L’enjeu portuaire : un levier pour appuyer la relance maritime
Le royaume possède déjà des infrastructures portuaires de classe mondiale, notamment le port de Tanger Med, classé parmi les plus grands ports d’Afrique et de la Méditerranée. Mais pour que ces plateformes jouent leur rôle de moteur, il faut :
Une flotte nationale capable de capter le trafic maritime régional
Des accords bilatéraux pour sécuriser des routes stratégiques
Une politique de cabotage maritime cohérente, qui permettrait de relier efficacement les ports marocains entre eux (Agadir, Casablanca, Nador, Dakhla…).
Une opportunité géopolitique à ne pas rater
Le contexte mondial actuel, marqué par la reconfiguration des chaînes logistiques post-Covid et les tensions en mer Rouge, offre une fenêtre stratégique unique au Maroc. De nombreux pays cherchent des routes alternatives pour leurs exportations vers l’Europe et l’Afrique. Si le royaume se dote d’un pavillon maritime robuste, il pourrait devenir un acteur logistique incontournable sur l’échiquier mondial.
Mais pour cela, il faut agir vite, intelligemment, et de façon concertée.
Des experts appellent à une réforme profonde et durable
Plusieurs spécialistes du secteur insistent sur l’urgence d’adopter une politique maritime intégrée. Parmi les pistes proposées :
Créer un fonds souverain dédié à la relance maritime
Subventionner temporairement les entreprises marocaines souhaitant investir dans des navires
Mettre en place des incitations fiscales pour encourager le retour sous pavillon marocain
Lancer un programme national de recrutement et de formation de marins qualifiés
Une reconquête maritime est-elle possible ?
Le Maroc fait aujourd’hui face à un choix crucial : continuer à dépendre de flottes étrangères ou reprendre en main son destin maritime. Si les erreurs du passé ont coûté cher, il n’est jamais trop tard pour agir.

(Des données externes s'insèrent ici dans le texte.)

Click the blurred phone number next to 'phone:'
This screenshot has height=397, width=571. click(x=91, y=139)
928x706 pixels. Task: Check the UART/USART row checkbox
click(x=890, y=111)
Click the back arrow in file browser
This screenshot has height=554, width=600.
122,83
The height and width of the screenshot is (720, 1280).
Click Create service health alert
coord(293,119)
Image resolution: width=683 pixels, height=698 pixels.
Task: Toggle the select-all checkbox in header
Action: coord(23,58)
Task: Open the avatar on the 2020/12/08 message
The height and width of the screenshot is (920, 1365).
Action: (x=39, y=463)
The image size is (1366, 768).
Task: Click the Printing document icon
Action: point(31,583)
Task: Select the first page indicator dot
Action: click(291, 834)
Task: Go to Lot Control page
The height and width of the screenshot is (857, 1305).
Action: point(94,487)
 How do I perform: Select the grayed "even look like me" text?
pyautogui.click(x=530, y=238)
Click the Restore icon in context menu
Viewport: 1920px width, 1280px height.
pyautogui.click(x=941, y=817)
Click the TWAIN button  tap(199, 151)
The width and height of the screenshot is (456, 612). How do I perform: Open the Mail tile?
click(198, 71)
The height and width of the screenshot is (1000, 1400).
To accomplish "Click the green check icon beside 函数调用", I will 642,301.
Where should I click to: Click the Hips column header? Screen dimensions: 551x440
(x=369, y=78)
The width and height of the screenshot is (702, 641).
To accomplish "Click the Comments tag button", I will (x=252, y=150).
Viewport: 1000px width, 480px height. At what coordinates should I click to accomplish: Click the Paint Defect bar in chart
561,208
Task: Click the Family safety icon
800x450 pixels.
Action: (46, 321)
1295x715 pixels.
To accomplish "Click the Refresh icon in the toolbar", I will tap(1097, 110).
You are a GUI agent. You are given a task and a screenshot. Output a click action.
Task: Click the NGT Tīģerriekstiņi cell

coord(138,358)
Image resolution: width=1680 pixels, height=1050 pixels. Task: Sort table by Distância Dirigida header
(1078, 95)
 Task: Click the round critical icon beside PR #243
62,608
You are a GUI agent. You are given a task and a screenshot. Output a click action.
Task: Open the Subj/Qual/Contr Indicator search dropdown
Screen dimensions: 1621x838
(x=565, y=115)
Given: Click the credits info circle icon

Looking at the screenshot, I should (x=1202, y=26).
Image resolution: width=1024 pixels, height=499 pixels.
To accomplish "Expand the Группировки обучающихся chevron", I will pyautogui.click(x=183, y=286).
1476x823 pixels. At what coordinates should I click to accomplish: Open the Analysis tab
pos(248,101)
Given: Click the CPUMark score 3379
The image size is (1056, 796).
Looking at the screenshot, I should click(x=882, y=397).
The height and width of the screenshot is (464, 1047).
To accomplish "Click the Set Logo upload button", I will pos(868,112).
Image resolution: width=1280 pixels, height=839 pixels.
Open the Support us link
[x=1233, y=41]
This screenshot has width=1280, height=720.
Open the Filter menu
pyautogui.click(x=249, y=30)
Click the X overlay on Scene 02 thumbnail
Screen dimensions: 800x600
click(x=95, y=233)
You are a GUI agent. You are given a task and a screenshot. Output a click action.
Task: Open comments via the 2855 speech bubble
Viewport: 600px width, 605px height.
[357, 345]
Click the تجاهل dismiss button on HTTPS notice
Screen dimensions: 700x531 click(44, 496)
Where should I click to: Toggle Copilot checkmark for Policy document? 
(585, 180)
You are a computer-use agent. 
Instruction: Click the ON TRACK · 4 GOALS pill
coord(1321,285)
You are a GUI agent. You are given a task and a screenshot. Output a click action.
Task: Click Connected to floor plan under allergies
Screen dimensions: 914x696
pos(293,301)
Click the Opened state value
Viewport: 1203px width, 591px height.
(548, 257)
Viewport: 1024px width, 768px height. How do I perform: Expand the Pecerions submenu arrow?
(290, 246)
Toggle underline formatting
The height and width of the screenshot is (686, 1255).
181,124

La volonté politique semble au rendez-vous, le potentiel logistique est là, et les orientations royales donnent un cap clair.
Redonner vie au pavillon marocain, c’est non seulement renforcer l’économie nationale, mais aussi protéger la souveraineté du royaume sur ses mers, créer des emplois, et bâtir un avenir plus résilient face aux incertitudes mondiales.